The shooting was stopped by a Navy officer who grabbed the barrel of the suspect’s rifle, burning his hand, and an Army veteran who helped subdue Aldrich until police arrived, authorities have said.
There had been a chance to prevent such violence: Aldrich was arrested in June 2021, accused of threatening their grandparents and vowing to become “the next mass killer ″ while stockpiling weapons, body armor and bomb-making materials. But Aldrich’s mother and grandparents refused to cooperate, and prosecutors failed to serve subpoenas to family members that could have kept the case alive, so the charges were eventually dismissed.
A felony conviction in the case would have prevented Aldrich from legally buying more firearms. But District Attorney Michael Allen pointed out that most of the gun components used in the shooting were untraceable ghost gun parts that did not require Aldrich to pass a background check to acquire. Two guns seized from Aldrich in the 2021 case were still held by the sheriff’s office at the time of the Club Q shooting, he said.
Justifying the proposed sentence, prosecutors wrote: “The horrors that the victims and survivors experienced at the hands of the defendant cannot be overstated.

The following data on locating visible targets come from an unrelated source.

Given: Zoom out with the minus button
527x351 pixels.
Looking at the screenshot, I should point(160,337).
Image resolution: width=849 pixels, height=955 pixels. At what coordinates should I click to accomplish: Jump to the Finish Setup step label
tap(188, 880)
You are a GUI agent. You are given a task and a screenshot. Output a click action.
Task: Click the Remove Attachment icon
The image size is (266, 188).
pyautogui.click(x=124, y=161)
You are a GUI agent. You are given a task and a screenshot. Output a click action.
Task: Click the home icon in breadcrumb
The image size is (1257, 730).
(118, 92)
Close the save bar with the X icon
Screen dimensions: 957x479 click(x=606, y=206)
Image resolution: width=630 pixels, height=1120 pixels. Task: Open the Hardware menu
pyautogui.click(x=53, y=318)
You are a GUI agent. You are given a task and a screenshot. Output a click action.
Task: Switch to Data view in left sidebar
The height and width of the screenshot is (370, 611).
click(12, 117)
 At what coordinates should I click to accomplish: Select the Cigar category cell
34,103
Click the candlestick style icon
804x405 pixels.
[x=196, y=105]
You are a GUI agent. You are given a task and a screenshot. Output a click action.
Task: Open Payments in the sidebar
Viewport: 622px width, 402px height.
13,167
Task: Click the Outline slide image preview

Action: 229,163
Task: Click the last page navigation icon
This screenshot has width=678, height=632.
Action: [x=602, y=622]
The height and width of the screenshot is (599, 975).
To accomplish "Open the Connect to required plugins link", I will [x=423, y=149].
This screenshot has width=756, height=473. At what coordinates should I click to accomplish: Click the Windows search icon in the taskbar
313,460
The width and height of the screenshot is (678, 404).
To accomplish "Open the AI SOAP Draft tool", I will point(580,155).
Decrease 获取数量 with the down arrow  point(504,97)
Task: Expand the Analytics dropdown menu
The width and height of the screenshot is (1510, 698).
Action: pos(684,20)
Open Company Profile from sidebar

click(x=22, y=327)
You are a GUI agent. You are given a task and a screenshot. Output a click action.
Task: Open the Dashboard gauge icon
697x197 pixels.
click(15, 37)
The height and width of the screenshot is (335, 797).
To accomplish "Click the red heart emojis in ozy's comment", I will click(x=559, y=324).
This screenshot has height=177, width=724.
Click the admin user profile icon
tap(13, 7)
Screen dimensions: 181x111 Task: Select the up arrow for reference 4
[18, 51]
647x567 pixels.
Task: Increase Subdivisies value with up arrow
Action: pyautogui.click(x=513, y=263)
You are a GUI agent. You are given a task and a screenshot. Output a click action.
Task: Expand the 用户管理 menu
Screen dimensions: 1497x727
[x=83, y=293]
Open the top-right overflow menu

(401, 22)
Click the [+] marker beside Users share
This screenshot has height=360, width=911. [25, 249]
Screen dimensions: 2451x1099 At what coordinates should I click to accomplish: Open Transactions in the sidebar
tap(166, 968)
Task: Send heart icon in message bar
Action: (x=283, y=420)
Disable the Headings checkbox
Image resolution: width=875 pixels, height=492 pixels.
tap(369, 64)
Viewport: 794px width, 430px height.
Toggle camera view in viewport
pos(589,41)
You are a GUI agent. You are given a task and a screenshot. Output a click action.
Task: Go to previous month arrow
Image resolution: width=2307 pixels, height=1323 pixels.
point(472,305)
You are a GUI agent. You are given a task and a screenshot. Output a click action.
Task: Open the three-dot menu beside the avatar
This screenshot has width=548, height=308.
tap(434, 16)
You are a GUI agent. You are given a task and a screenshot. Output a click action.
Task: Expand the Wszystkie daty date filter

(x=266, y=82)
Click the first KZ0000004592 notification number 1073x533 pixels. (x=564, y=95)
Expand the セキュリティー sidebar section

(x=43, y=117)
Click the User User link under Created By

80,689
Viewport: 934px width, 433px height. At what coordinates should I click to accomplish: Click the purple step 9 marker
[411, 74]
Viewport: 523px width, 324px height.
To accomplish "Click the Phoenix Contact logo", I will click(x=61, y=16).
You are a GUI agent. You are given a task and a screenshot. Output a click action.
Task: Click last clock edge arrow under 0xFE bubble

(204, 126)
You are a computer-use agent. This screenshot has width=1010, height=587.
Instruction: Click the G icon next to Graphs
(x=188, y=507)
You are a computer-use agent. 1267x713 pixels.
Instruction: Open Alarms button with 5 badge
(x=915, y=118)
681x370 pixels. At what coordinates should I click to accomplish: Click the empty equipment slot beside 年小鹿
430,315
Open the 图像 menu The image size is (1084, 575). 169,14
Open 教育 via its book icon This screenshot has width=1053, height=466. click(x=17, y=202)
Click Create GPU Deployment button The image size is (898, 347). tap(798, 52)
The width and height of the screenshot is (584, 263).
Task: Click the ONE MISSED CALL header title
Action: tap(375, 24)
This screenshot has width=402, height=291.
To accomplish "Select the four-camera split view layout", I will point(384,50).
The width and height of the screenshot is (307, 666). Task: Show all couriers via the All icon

The victims and survivors, who were celebrating Transgender Day of Remembrance, were attacked when they least suspected it by someone who had stood in their presence mere hours before.”
Aldrich, who will be returned to state prison after the hearing, is being sentenced federally under the Matthew Shepard and James Byrd Jr. Hate Crimes Prevention Act, which expanded federal law in 2009 to include crimes motivated by sexual orientation, gender identity or disability.
Gamblin wanted the death penalty as an acknowledgement of how many people’s lives have been harmed. She said some friends don’t want to go out to events anymore and others struggle to keep jobs that involve working with the public.
“We want nothing more to go back to normal, but we know it’s not going to happen,” she said.